Statt Wirtschaft und Behörden zu verpflichten, baut Deutschland lieber an einer Pipeline: Menschen mit Behinderungen werden ungeachtet ihrer Fähigkeiten durch ein System der schulischen Exklusion nahtlos in eine rechtlose wie monotone Beschäftigungsform geleitet: die Werkstätten für Menschen mit Behinderungen. Für ein bis zwei Euro pro Stunde erarbeitet man sich dort, dann doch kein Recht auf gewerkschaftliche Vertretung oder Streik zu haben.
An dieser Stelle ein Aufruf an die künftige Regierungskoalition: Die Ausgleichsabgabe, mit der sich Firmen von der Pflicht freikaufen können, Menschen mit Behinderungen zu beschäftigen, sollten dafür eingesetzt werden, den ersten Arbeitsmarkt zugänglich zu machen.
Exklusion macht krank. Exklusion tötet. Exklusion ist teuer. Dafür gibt es verschiedene Beispiele: Obwohl sich Deutschland dazu verpflichtet hat, fehlen in Katastrophensituationen Informationen in der Gebärdensprache und das Mitdenken vulnerabler Gruppen.
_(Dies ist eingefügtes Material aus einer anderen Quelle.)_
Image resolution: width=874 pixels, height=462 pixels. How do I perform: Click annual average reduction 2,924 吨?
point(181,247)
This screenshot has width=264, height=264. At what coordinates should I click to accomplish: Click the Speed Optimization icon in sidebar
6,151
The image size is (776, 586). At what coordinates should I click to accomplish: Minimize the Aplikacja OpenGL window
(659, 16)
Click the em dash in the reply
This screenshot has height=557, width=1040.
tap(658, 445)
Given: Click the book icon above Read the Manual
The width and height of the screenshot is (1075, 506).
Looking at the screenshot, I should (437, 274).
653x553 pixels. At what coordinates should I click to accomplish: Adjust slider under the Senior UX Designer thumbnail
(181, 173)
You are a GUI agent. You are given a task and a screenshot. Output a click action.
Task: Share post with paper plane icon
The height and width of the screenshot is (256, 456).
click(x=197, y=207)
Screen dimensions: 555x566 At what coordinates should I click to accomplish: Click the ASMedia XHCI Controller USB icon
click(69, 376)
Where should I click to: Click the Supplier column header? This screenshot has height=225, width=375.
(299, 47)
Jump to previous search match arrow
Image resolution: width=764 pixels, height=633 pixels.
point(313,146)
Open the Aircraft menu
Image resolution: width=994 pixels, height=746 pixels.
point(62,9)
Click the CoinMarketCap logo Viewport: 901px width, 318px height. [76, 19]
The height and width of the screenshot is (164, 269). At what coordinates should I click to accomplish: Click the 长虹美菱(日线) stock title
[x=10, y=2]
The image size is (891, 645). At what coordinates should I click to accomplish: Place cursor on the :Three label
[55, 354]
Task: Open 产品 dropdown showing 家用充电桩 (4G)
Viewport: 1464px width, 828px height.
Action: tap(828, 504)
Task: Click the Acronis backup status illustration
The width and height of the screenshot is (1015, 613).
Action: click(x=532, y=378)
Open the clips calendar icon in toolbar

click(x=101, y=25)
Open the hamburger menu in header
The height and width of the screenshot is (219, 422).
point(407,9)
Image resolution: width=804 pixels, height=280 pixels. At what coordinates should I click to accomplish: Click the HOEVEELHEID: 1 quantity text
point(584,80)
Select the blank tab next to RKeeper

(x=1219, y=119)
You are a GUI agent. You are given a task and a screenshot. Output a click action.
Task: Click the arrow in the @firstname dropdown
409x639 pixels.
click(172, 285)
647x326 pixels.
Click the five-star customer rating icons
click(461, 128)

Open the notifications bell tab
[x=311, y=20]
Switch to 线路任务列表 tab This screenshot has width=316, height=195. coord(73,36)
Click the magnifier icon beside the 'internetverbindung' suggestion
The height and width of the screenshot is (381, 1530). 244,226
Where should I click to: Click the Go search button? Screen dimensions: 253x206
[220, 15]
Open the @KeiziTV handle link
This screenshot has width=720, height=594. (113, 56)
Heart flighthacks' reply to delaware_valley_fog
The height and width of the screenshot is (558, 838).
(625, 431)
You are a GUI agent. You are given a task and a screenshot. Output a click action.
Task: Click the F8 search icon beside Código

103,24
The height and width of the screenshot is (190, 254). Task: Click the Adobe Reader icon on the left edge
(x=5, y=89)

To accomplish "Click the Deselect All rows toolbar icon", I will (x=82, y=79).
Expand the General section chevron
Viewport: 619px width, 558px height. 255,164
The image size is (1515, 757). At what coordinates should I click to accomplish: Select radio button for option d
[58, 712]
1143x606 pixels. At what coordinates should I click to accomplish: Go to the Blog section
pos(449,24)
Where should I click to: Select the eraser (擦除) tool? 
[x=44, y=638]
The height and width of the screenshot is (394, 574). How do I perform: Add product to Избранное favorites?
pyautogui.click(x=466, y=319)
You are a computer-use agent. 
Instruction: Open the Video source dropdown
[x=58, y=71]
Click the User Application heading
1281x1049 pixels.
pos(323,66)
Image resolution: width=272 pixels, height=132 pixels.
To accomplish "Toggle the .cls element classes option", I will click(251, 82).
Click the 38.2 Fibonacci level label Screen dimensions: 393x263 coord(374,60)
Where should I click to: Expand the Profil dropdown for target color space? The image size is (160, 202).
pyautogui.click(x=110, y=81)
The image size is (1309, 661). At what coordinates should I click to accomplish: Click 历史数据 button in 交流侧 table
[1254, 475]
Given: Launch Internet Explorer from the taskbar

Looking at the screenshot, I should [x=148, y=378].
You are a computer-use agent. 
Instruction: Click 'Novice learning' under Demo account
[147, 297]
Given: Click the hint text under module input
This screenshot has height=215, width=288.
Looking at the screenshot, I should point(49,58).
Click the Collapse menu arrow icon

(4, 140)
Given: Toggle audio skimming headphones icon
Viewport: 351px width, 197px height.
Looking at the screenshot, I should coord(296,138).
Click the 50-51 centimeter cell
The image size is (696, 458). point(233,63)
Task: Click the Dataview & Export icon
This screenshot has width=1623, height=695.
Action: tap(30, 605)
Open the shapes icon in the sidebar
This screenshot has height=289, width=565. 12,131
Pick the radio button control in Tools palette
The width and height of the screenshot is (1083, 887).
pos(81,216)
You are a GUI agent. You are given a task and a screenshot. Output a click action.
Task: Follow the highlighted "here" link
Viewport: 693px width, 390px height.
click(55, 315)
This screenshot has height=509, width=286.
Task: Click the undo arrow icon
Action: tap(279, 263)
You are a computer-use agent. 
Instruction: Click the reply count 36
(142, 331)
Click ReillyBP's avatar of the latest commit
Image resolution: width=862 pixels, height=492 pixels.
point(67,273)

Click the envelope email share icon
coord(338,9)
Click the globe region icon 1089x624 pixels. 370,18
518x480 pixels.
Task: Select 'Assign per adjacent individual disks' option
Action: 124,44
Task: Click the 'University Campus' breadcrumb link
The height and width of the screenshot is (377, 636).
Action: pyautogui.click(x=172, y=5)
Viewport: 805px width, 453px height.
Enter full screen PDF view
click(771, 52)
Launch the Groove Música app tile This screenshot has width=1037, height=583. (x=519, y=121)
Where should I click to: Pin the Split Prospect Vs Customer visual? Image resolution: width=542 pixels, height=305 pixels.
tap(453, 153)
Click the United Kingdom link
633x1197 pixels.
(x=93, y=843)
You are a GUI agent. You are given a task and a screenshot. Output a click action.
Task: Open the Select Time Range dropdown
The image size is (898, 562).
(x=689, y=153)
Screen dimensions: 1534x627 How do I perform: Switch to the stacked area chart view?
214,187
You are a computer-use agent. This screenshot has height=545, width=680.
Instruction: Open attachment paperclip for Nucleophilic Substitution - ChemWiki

Während in der Corona-Pandemie täglich neue Informationen zur Lage, zu Schutzmaßnahmen und zu Impfungen veröffentlicht wurden, mussten Gehörlose erst dafür kämpfen, dass diese lebenswichtigen Informationen überhaupt in Gebärdensprache transportiert wurden.
Eine Quote von nur fünf Prozent barrierefreier Frauenarztpraxen bedeutet für gehbehinderte Frauen eine große Herausforderung. Weil so Untersuchungen verzögert oder verschleppt werden, wird Krebs nicht selten spät erkannt. Während der Flutkatastrophe im Ahrtal starben 12 Menschen an Exklusion, an Heimunterbringung, am Vergessenwerden. Diese Unterversorgung ist systemisch.